La lettre de mission indiquera que l'embauche de l'intérimaire par l'entreprise utilisatrice à l'issue de la mission est possible.
Les clauses du contrat de mise à disposition telles que visées à l'article L. 1251-43 du code du travail conclu entre l'ETT et l'entreprise utilisatrice sont reprises dans la lettre de mission.
L'ETT informe l'intérimaire des conditions d'exécution d'une nouvelle mission par la transmission d'une lettre de mission.
La lettre de mission sera transmise pour signature à l'intérimaire au plus tard dans les 2 jours ouvrables suivant sa mise à disposition.

4.1. Application du principe d'égalité de traitement
Les partenaires sociaux signataires du présent accord décident de ne pas déroger au principe d'égalité de traitement pendant les missions.
Ainsi, la rémunération versée à l'intérimaire en CDI réalisant une mission dans une entreprise utilisatrice ne peut être inférieure à celle que percevrait dans l'entreprise utilisatrice, après période d'essai, un salarié de qualification professionnelle équivalente occupant le même poste de travail.
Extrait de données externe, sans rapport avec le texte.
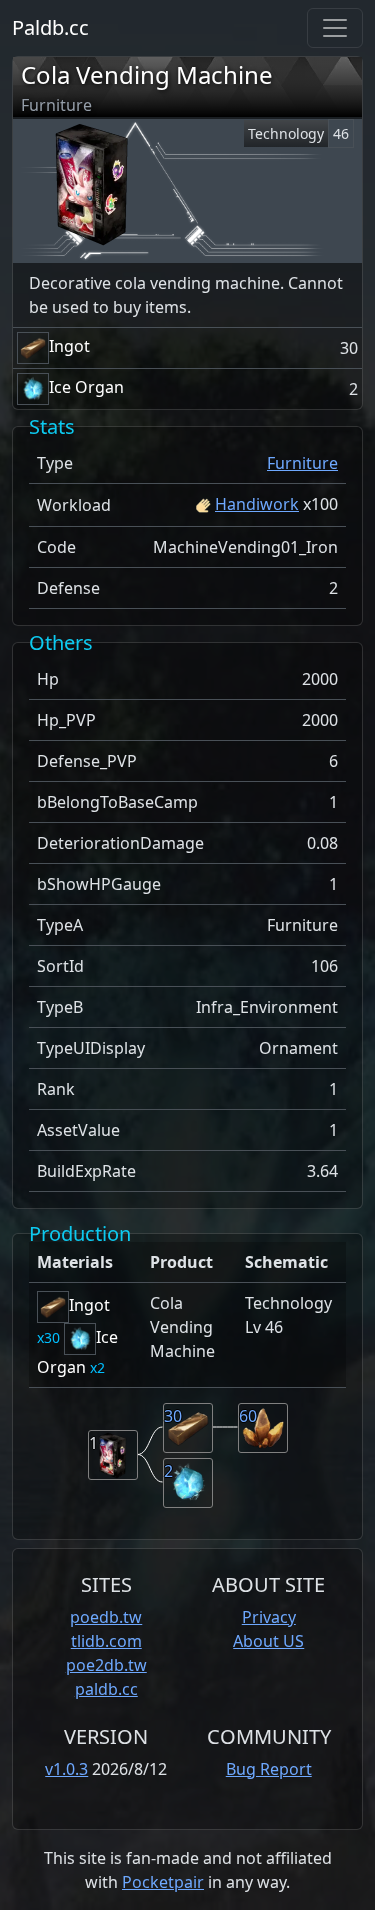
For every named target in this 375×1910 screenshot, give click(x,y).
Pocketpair (163, 1882)
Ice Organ (86, 387)
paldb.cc (106, 1689)
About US (268, 1641)
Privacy (269, 1617)
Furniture (302, 463)
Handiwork (257, 504)
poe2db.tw (106, 1665)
C'est le principe d'égalité de traitement avec les salariés de l'entreprise utilisatrice.
Ce principe est fixé par application des dispositions prévues à l'article L. 1251-18 du code du travail.

4.2. Garantie minimale mensuelle de rémunération
Le temps de travail effectif de l'intérimaire en CDI est celui fixé pour chacune des missions.
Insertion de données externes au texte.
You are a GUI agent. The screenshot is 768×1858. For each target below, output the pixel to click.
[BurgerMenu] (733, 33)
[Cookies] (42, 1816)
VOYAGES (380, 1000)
Pour autant, les signataires du présent accord s'entendent pour accorder à l'intérimaire en CDI une garantie minimale mensuelle de rémunération déterminée par rapport à un « temps d'emploi » fixé dans le contrat de travail englobant à la fois les temps de travail effectif des missions et les périodes non travaillées des intermissions.
En effet, sans déroger au principe selon lequel le salaire est versé en contrepartie d'un travail, les parties signataires du présent accord entendent assurer un revenu aux intérimaires en intermission.
La garantie minimale mensuelle de rémunération afférente aux périodes de mission et d'intermission est fixée par accord entre les parties au moment de la conclusion du CDI de missions sans pouvoir être inférieure au montant du Smic horaire multiplié par 151,67 heures correspondant à un emploi à temps plein. Pour déterminer le montant de la garantie minimale mensuelle de rémunération versée à l'intérimaire il n'est pas tenu compte de la rémunération des heures supplémentaires versées pendant les périodes de mission, ni des primes exceptionnelles et de celles qui sont liées au poste de travail ni des sommes versées à titre de remboursement de frais.
Pour les intérimaires agents de maîtrise et les techniciens, eu égard à leur qualification, leur autonomie et la responsabilité inhérentes à leurs fonctions, la garantie minimale mensuelle de rémunération ne peut être inférieure au montant du Smic horaire défini ci-dessus majoré de 15 %.
Pour les intérimaires cadres, eu égard à leur qualification, leur autonomie et la responsabilité inhérentes à leurs fonctions, la garantie minimale mensuelle de rémunération ne peut être inférieure au montant du Smic horaire défini ci-dessus majoré de 25 %.
S'agissant d'une rémunération, les sommes versées pendant les périodes de mission et d'intermission sont soumises à cotisations sociales.